The only thing I really suggest using connectors fo is on the pins for the ramps board, I used single LED pins from an old computer.
You can source the complete kits including Ramps and stepper drivers for around 30-40$ either through Ebay or your trusted local dealer.
6. Two 10kOhm resistors.
First to the specs:
40W CO2 laser - claimed power, so we can assume it is around 30W when you would measure it.
Unlike most of them I got mine with a digital power control and not the analog meter with potentiometer.
Rest is like any other chinese clone out there except the electronics...
Here can already make out if you might get some fun out of it or not.
Mine came with the totally outdated "Corel Laser draw", from 2013 and with a golden dongle.
Others have newer software and other dongle colors, indicating a newer control board.
The 2016 versions also support vector cutting and speed/power settings by line color definition (but they cost more and are very hard to find).
So unless you got the latest model you will most likely have it shipped with Moshi Draw, Corel Laser Draw (2013-2014) or in very rare cases with real software like you would find on high end machines - again for a much higher price.
Is this Ible interesting for me and does help my machine?
If you can only do engravings and cuts with raster images like BMP,JPG,TIF,PNG but not in any vector format then it can help you.
If your machine and software already come with full vector support and a print driver to use it with any software out there you might want to find other reading material.
Although some of the mods might be of interest to you anyway... ;)
I will start with some basics of the crippled stuff and how to improve your work a bit but the real deal starts at step 4 with the replacement of the controller board.
Can I use it for something else?
Of course you can!
As it is a "generic" approach this mod can also be used on your homemeade diode laser engraver.
You will need to modify the Marlin firmware to suit your needs though in terms of endstops, buil dimensions and such (easy!).
Info on the above images:
The pegasus was engraved on cheap, 3mm plywood - not a good choice LOL
My niece was engraved on plywood too but with the original Turnkey release and before the full 8 bit support was added.
And the old movie image with Billy the kid was engraved on Arakaria wood with the latest firmware mods.
Step 1: The Hardware Limitations of the Original Controller
If you don't have one of the latest controllers installed you won't have any DSP or true vector support.

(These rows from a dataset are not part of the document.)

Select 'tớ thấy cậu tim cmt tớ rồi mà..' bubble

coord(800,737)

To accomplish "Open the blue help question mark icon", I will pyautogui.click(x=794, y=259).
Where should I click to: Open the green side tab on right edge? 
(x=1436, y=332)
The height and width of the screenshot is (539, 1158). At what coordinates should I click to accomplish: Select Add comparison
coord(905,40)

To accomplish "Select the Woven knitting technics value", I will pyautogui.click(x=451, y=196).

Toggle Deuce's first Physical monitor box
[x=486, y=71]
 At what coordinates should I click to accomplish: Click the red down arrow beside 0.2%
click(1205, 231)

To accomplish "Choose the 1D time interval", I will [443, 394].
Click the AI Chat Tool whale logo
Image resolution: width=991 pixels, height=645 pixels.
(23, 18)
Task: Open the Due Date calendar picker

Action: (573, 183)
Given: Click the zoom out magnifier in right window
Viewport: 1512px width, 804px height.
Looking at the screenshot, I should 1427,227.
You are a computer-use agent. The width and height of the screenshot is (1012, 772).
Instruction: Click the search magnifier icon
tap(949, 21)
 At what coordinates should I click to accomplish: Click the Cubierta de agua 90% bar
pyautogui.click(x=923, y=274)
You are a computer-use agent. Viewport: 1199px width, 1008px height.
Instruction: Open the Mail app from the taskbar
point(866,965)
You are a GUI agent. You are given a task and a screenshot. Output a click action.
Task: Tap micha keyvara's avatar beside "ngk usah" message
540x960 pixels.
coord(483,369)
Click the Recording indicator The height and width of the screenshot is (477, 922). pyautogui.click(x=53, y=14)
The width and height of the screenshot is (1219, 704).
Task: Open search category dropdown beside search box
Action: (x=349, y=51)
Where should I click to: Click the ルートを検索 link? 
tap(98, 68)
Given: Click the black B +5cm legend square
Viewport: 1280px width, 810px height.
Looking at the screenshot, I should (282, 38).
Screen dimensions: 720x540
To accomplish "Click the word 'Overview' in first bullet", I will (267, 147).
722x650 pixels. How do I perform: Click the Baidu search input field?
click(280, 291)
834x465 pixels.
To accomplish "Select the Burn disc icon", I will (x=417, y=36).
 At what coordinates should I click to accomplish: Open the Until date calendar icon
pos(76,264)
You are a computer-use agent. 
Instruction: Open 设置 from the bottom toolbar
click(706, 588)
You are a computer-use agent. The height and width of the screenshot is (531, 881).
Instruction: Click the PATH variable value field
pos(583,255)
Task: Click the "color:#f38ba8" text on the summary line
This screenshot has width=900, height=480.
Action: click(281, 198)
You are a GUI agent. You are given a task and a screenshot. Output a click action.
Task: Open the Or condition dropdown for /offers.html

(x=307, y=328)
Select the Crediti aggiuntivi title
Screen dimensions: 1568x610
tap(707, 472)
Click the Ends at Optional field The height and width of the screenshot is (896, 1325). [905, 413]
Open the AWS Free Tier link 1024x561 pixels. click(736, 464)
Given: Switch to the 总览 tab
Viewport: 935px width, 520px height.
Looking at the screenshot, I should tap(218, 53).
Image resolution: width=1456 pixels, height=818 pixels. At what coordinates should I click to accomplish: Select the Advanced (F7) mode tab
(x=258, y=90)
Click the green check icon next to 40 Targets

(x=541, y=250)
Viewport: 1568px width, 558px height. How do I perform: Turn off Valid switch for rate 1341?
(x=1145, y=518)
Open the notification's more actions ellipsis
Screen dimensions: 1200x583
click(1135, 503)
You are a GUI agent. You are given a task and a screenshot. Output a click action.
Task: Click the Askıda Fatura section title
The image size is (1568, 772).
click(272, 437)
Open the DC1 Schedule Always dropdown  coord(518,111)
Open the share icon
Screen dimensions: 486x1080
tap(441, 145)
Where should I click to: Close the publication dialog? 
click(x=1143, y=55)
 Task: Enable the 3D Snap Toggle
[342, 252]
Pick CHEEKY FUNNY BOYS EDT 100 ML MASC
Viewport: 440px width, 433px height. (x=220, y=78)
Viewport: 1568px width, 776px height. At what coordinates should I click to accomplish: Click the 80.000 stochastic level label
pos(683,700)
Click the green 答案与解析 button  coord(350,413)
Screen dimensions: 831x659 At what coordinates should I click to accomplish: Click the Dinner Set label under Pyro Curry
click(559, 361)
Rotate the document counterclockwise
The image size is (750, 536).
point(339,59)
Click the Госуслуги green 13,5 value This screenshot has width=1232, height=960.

Even if it looks in the software like you do, you might have notices that your dimensions come out wrong in a lot of cases.
This is due to the simple fact that the cutter can only handle raster images but no true vector images.
Moving the head line by line to "print" and engraving is easy enough as simply the image is transfered line by line and pixel by pixel.
Where there is a dot there will be a burn mark.
That of course is also the reason why you can't just take a nice color image and burn it on some wood.
The software will transfer it to a grayscale image and use some algorithm to determine at which level there should be a burn or no burn.
Usually the result is far from satifying...
When you create some simple cuts within the software it will really look like it is doing vector cuts, while in relality the software just uses the lines to move the head around.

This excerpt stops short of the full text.